Niclosamide ethanolamine attenuates systemic lupus erythematosus and lupus nephritis in MRL/lpr mice.

Systemic lupus erythematosus (SLE) is an autoimmune disease with multiple organ involvement. Lupus nephritis (LN) is a severe manifestation of the disease and the most common cause of mortality in SLE patients. The etiology of LN is multifactorial and accumulating evidence suggests that mitochondrial dysfunction contributes to LN initiation and progression. Mild mitochondrial uncoupler niclosamide ethanolamine salt (NEN) has recently been shown to be efficacious in the treatment of both diabetic kidney disease and non-diabetic adriamycin nephropathy. However, its role in autoimmune kidney disease has not been explored. Here, we report for the first time that NEN attenuated SLE and lupus nephritis in MRL/lpr mice.

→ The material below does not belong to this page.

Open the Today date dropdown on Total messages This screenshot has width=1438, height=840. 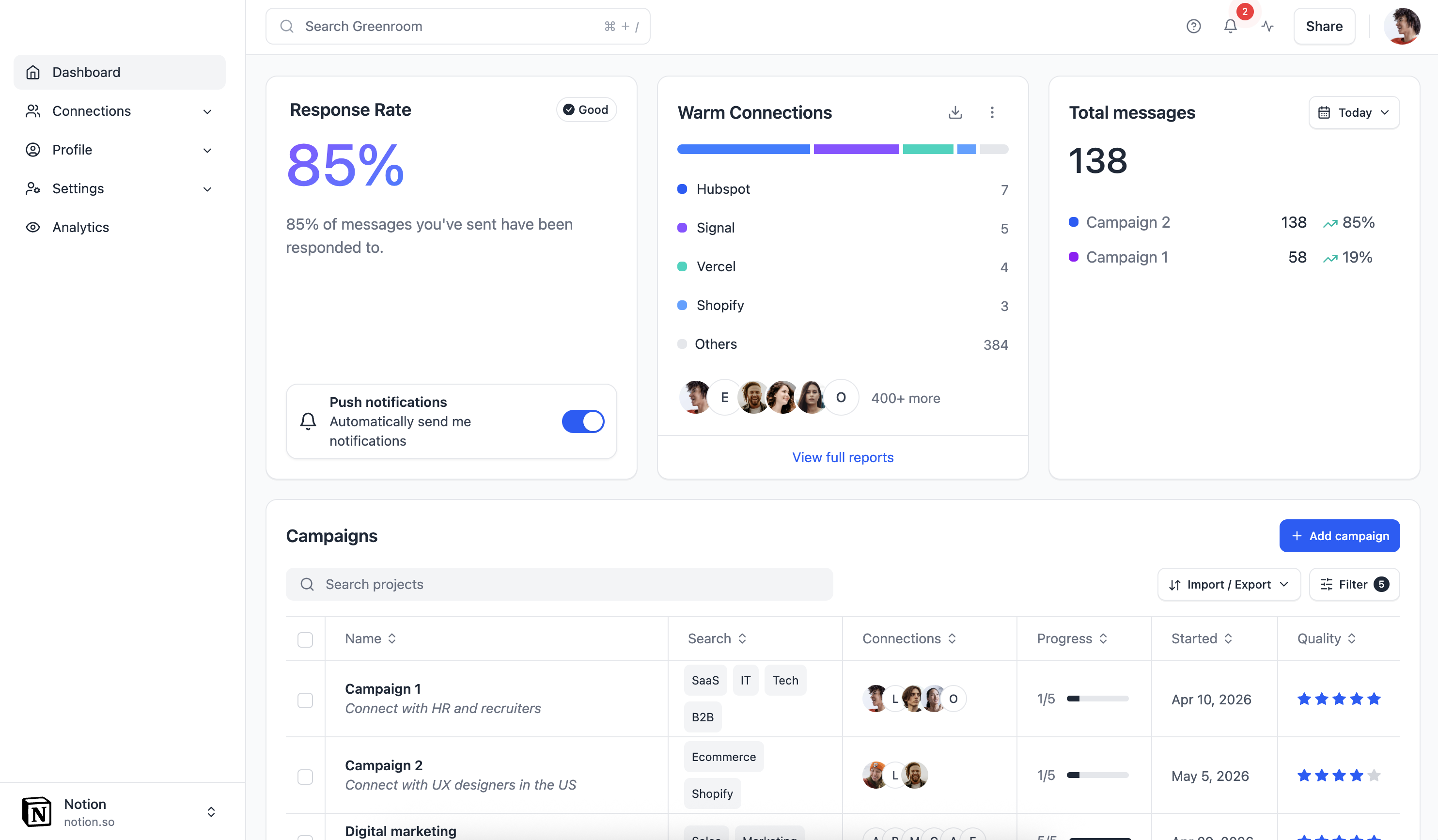pos(1354,112)
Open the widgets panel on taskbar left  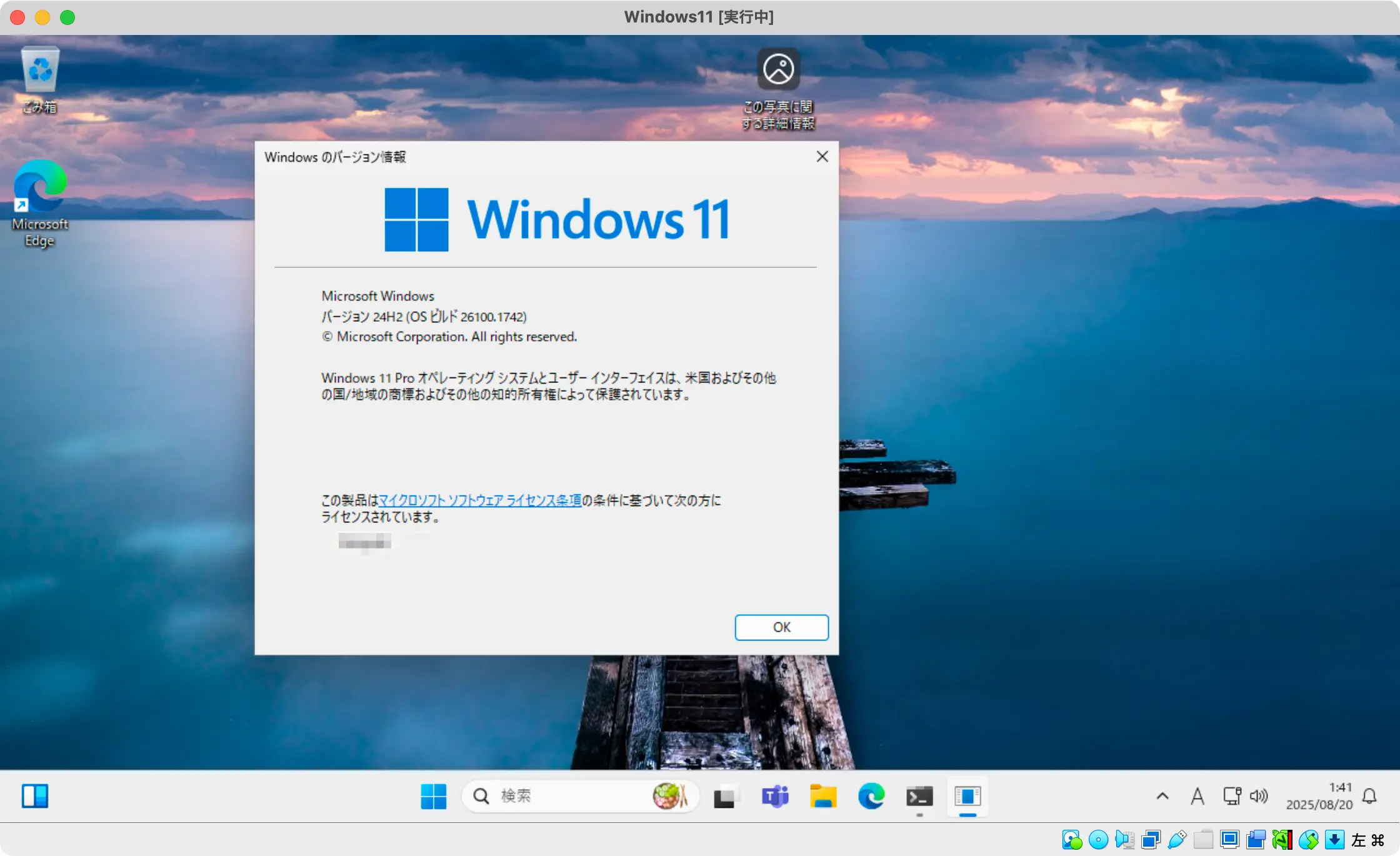click(x=35, y=796)
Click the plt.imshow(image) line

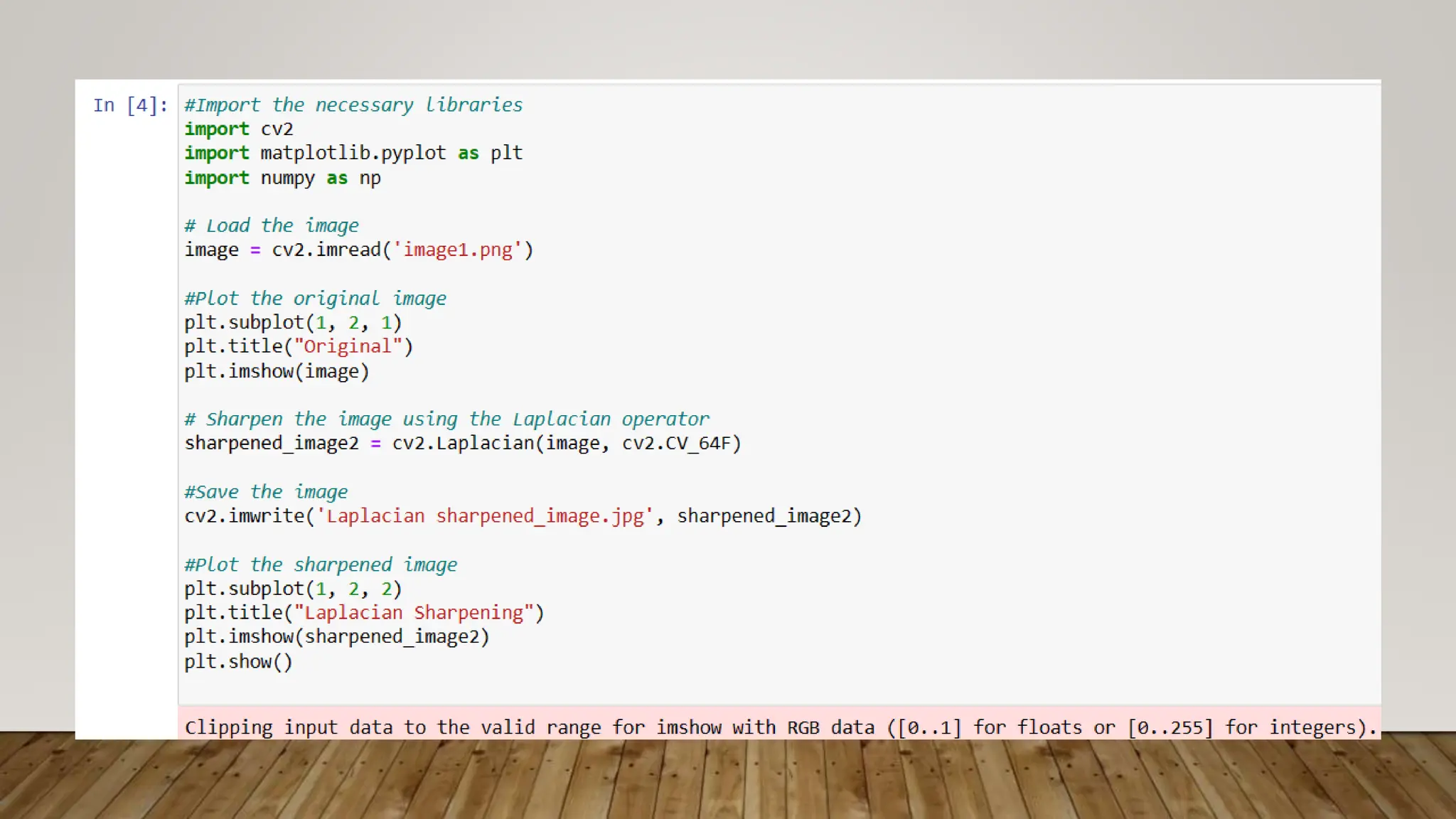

NEN treatment reduced urinary protein excretion and attenuated glomerular lesions in this model. NEN treatment also decreased urinary excretion of tubular injury biomarkers NGAL and Kim-1, restored renal tubule phenotypic alterations, inhibited tubular proliferation, and suppressed renal interstitial inflammation and fibrosis. In addition, NEN diet supplementation restored redox imbalance, promoted mitochondrial biogenesis, and improved energy dysregulation in the kidney. Importantly, NEN prevented the enlargement of lymph nodes and the spleen, and decreased serum anti-dsDNA antibody levels in the MRL/lpr mice. Therefore, our data suggest that this mild mitochondrial uncoupling agent has great potential for translational application as a novel therapy for autoimmune disease.